Major averages rose tepidly yesterday on lower volume, finishing roughly midbar. While contrarian arguments suggest a bounce as the put-call ratio has spiked and bearish advisors outnumber bullish ones, defensive stock industry groups have shown strength while the small cap Russell 2000 continues to show weakness, a sign of a risk-off market.
Timing a bottom in an unhealthy environment is like trying to catch a falling knife, as the saying goes. We are in such an environment. Thus the timing models are quick to test the waters and quick to reverse back to cash in this period of elevated volatility.
The market remains caught in a gap-up, gap-down news driven situation. Indeed, futures are up around 2% at the time of this writing as oil prices bounce more than 5%. The media is saying the bounce in oil is due to the stance the ECB took yesterday at 8:30 am EST on the possibility of additional monetary easing when they next meet in March.

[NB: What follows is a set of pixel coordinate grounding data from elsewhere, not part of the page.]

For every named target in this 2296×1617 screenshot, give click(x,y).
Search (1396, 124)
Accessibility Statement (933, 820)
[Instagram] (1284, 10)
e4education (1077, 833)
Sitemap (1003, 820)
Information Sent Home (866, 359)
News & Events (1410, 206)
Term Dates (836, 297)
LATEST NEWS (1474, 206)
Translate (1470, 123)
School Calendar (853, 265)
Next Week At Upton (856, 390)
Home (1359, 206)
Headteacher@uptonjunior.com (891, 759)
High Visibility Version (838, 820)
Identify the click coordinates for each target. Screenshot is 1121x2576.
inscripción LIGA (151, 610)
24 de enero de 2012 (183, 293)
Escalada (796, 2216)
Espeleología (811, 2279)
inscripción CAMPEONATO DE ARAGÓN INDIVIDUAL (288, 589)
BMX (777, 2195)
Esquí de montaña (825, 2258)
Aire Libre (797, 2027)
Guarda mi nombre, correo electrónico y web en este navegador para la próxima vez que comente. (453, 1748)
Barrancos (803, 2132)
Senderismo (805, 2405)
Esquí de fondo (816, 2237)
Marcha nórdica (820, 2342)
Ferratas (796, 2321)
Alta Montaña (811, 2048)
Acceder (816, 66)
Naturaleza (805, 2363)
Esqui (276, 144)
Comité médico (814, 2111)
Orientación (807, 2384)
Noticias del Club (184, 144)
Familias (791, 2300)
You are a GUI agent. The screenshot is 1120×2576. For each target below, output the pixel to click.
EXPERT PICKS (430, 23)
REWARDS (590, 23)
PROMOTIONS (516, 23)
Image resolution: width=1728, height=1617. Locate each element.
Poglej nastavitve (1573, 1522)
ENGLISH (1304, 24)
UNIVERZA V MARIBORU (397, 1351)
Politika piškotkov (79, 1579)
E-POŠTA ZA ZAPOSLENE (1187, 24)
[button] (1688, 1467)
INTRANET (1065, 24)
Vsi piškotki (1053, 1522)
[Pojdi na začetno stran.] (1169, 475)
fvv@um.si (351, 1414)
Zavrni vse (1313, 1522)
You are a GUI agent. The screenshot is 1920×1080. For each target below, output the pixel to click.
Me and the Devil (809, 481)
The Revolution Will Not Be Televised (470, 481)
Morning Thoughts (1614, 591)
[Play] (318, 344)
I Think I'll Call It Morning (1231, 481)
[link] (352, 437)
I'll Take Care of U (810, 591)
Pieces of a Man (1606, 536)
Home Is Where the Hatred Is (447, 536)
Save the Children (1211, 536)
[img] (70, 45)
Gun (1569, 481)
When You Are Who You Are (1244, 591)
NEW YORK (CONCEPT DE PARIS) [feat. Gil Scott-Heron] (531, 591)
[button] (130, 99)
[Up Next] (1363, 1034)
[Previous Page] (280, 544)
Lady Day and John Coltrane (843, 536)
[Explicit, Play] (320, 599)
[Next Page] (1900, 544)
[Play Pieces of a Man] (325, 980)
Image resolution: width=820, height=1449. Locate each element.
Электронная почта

Of course, the media will always try to find a reason for any big move in the market but begs the question why, after the ECB suggested additional easing, the market was unable to sustain its stronger bounce in yesterday's trade.
Perhaps institutions are as confused as ever, thus uncertainty reigns making for more rip-tides in this environment of elevated volatility.
Sometimes the sidelines are the best place to be until the smoke clears.
Over in Japan, the Nikkei got a boost after an aide to Prime Minister Shinzo Abe said Thursday that “conditions for additional easing have fallen into place." The Bank of Japan will meet on Jan. 28-29, and some expect the central bank’s asset-purchasing program could be increased.